[Start DATA SUPPLIED]

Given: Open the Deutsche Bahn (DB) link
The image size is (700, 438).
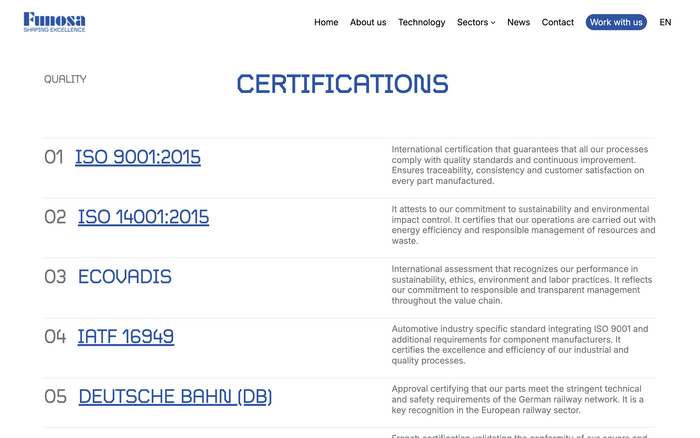Looking at the screenshot, I should (x=175, y=397).
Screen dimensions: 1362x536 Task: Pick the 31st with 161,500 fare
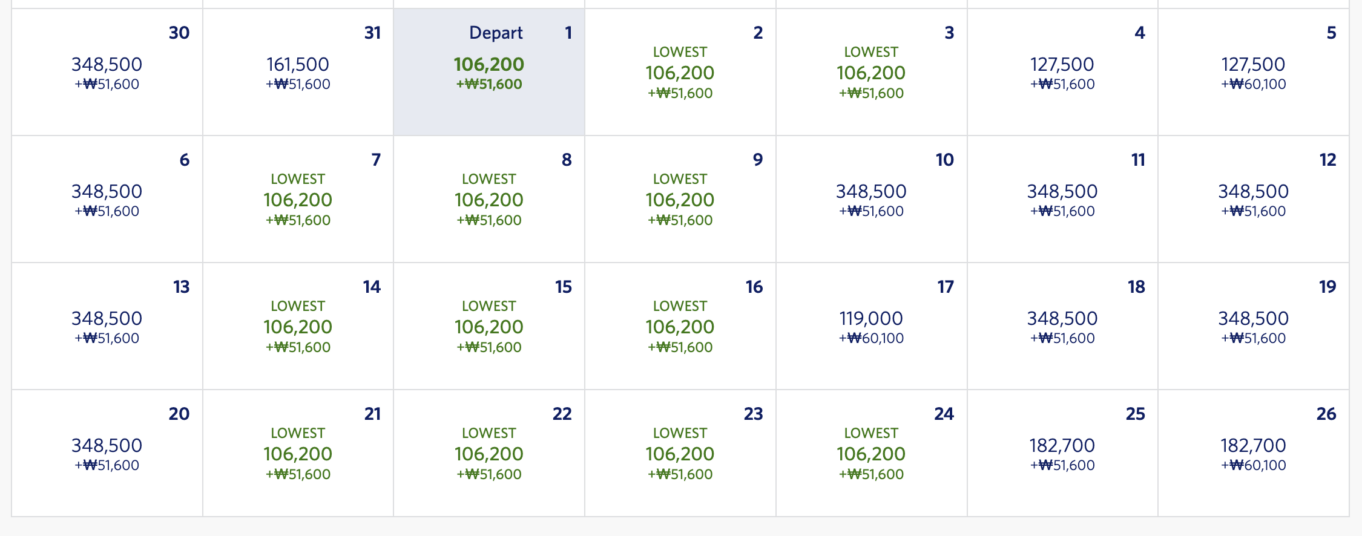pyautogui.click(x=298, y=72)
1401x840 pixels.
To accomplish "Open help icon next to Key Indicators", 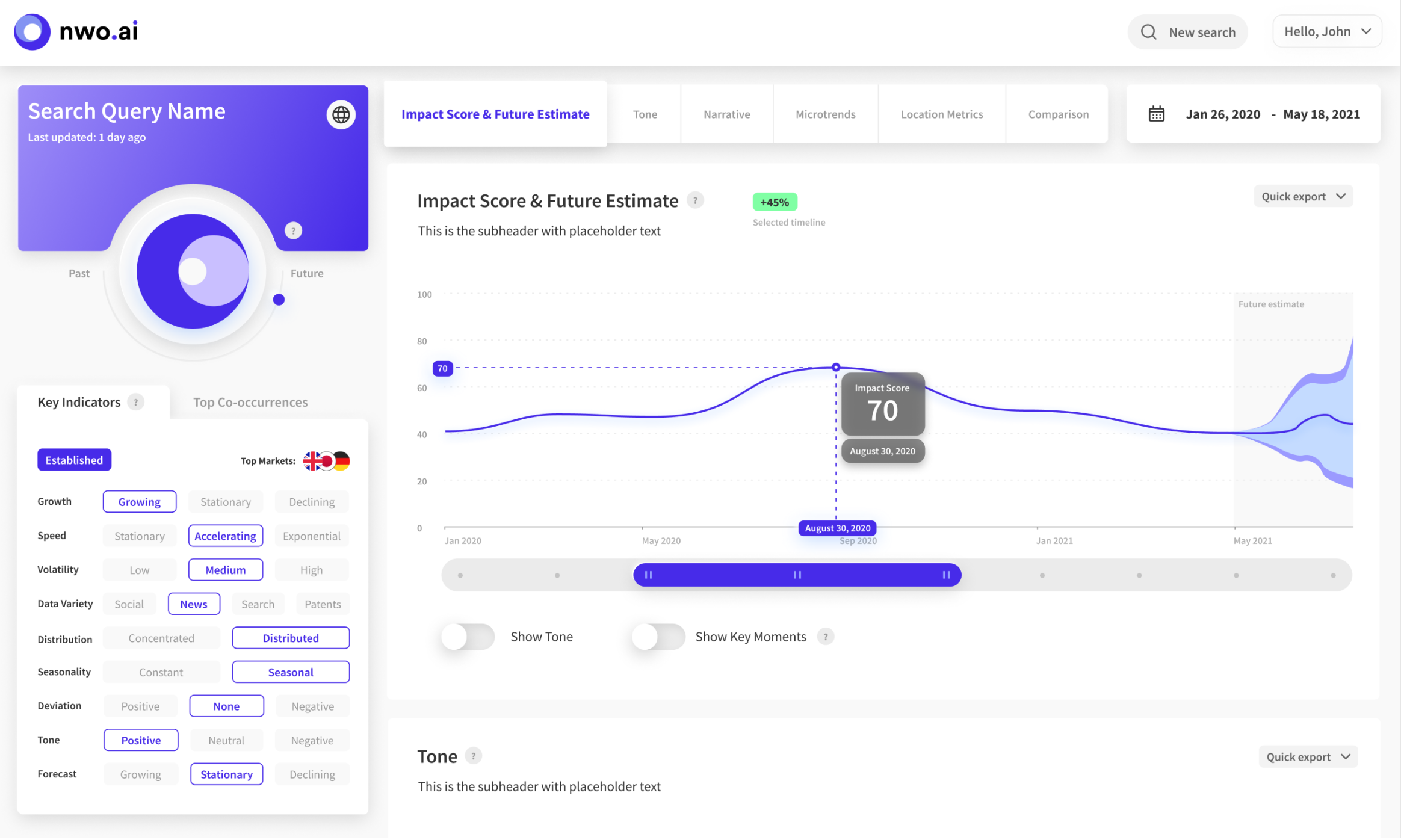I will (137, 402).
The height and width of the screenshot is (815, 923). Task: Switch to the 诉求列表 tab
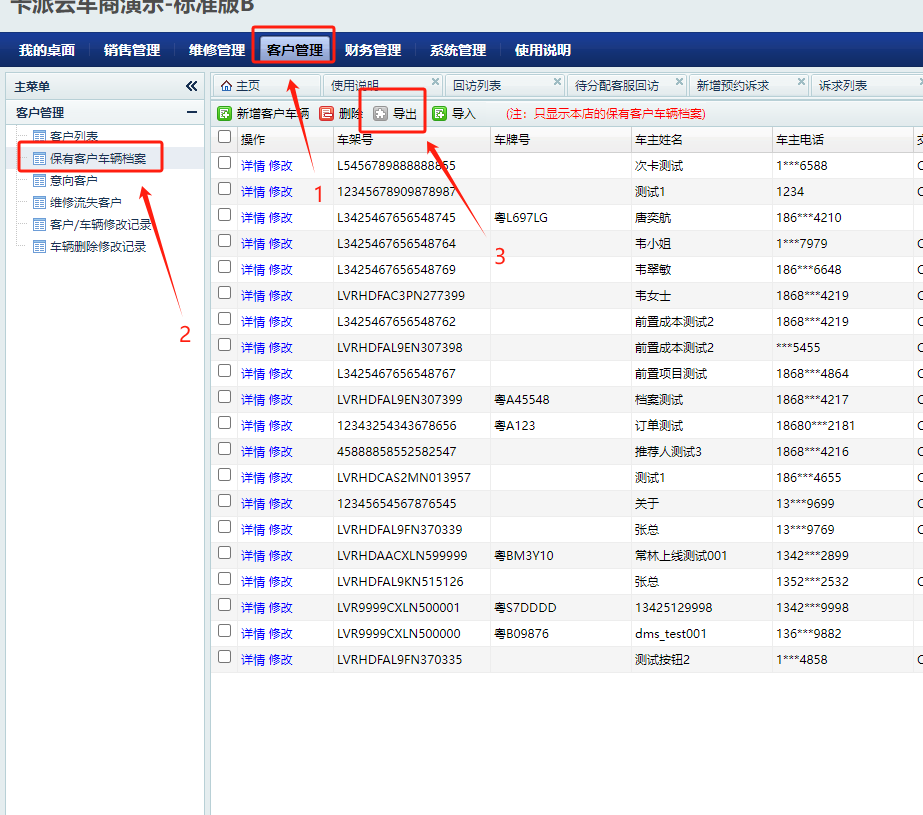pos(843,86)
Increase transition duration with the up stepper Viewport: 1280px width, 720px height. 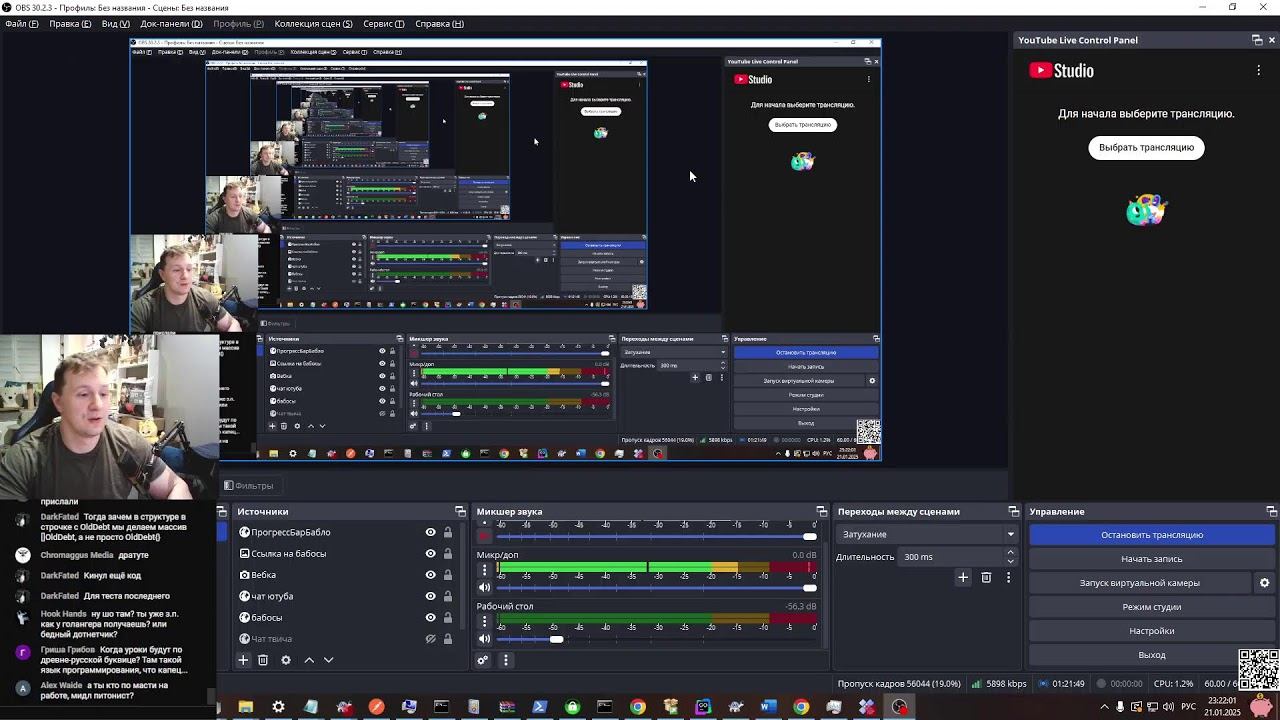click(x=1010, y=552)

[End DATA SUPPLIED]

-- TO DO --
Pick out every line in the material above that contains "Task" and copy each one in full. Case counts.

-- RESPONSE --
Screen dimensions: 1362x536 Task: Pick the 31st with 161,500 fare
The height and width of the screenshot is (815, 923). Task: Switch to the 诉求列表 tab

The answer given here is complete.